Mailman School Adopts Open Access Policy for Published Research
The Mailman School of Public Health is joining a growing movement among universities and research institutions to make scholarly research available free to the public online. The Mailman School is the first school at the university and one of the first of U.S. schools of public health to adopt an open access resolution, which calls for faculty and other researchers at the school to post their papers in openly available online repositories such as Columbia’s Academic Commons. The resolution passed unanimously by a vote of the standing Faculty Steering Committee and goes into effect on May 1, 2013.
“A wider dissemination of research and information has been a number one priority of our faculty, who are motivated by the belief that scientific knowledge belongs to everyone,” said Dean Linda P. Fried, MD, MPH, and DeLamar Professor of Public Health. “It is in the interest of all of us to take every measure possible to improve and simplify the process of gaining access to our research findings. I couldn’t be more proud of our faculty who initiated this resolution to share their scholarly work.”
The resolution covers all scholarly journal articles as of May 1. There is an opt-out feature built into the resolution, permitting the researcher to request that an article that appears in a journal that insists on exclusivity not have that piece included in the repository.

Given problem 1 >> In the article on the open access policy, on what date does the resolution take effect?
Given problem 2 >> Extend the article on the Mailman School's open access policy, picking up after its final sentence.
The data that comes next has no connection to the open access policy article.

Data provided >>
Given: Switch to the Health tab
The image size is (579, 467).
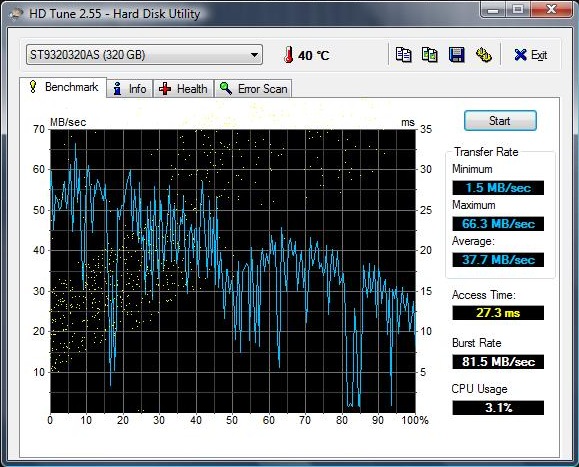Looking at the screenshot, I should click(x=183, y=89).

Exercise answer 1 >> May 1, 2013.

Exercise answer 2 >>
In January 2011, the Lamont-Doherty Earth Observatory became the first program at Columbia to adopt an open access resolution, followed by Columbia University Libraries’ adoption of a policy in June 2011.
"We applaud the leadership of the Mailman School as the first Columbia school and among the first U.S. schools of public health to advance open access to research articles. It will serve as a model as the Libraries continue to work with other Columbia schools, centers and institutes to expand the commitment and participation," said James G. Neal, vice president for information services and university librarian.
The Columbia University Libraries will begin working immediately to support Mailman School researchers as they make their articles available through Academic Commons, the repository platform hosted by the Center for Digital Research and Scholarship (CDRS), a division of the Columbia University Libraries/Information Services.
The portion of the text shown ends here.